Chairman of Tibet
- In office 1990–1998
- Preceded by: Doje Cering
- Succeeded by: Legqog

Personal details
- Born: June 1932 (age 93) Batang County, Xikang, Republic of China
- Party: Chinese Communist Party
- Alma mater: China University of Political Science and Law

Chinese name
- Simplified Chinese: 江村罗布
- Traditional Chinese: 江村羅布

Standard Mandarin
- Hanyu Pinyin: Jiāngcūn Luóbù

Tibetan name
- Tibetan: རྒྱལ་མཚན་ནོར་བུ་
- Wylie: rgyal mtshan nor bu
- Tibetan Pinyin: Gyaincain Norbu

= Gyaincain Norbu (politician) =

Tibetan politician

Gyaincain Norbu (born June 1932) is a Tibetan politician in the People's Republic of China. He was the chairman of the Tibet Autonomous Region from 1990 to 1998. He was succeeded by Legqog.

━━━━━━

EXERCISE:
Extract the portion of the Gyaincain Norbu profile above, starting at "Tibetan name" and ending at "succeeded by Legqog.".

AVAILABLE DATA:
━━━━━━

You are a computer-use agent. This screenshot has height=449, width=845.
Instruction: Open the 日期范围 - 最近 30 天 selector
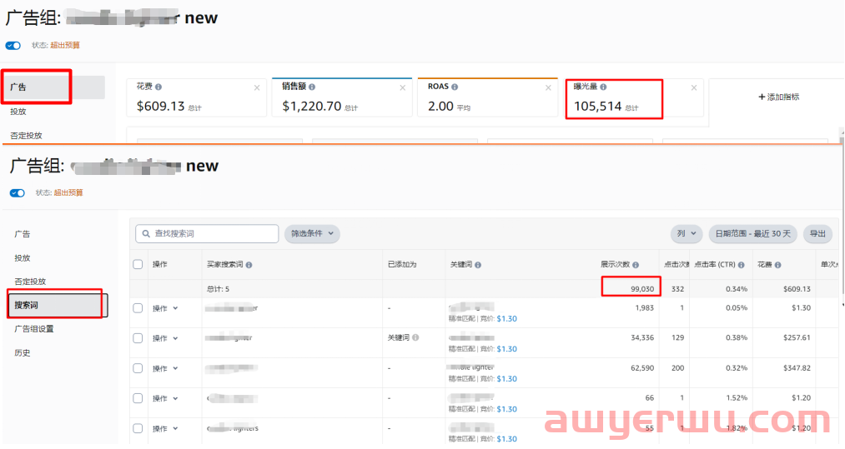point(753,234)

━━━━━━

WORKED SOLUTION:
Tibetan name
- Tibetan: རྒྱལ་མཚན་ནོར་བུ་
- Wylie: rgyal mtshan nor bu
- Tibetan Pinyin: Gyaincain Norbu

= Gyaincain Norbu (politician) =

Tibetan politician

Gyaincain Norbu (born June 1932) is a Tibetan politician in the People's Republic of China. He was the chairman of the Tibet Autonomous Region from 1990 to 1998. He was succeeded by Legqog.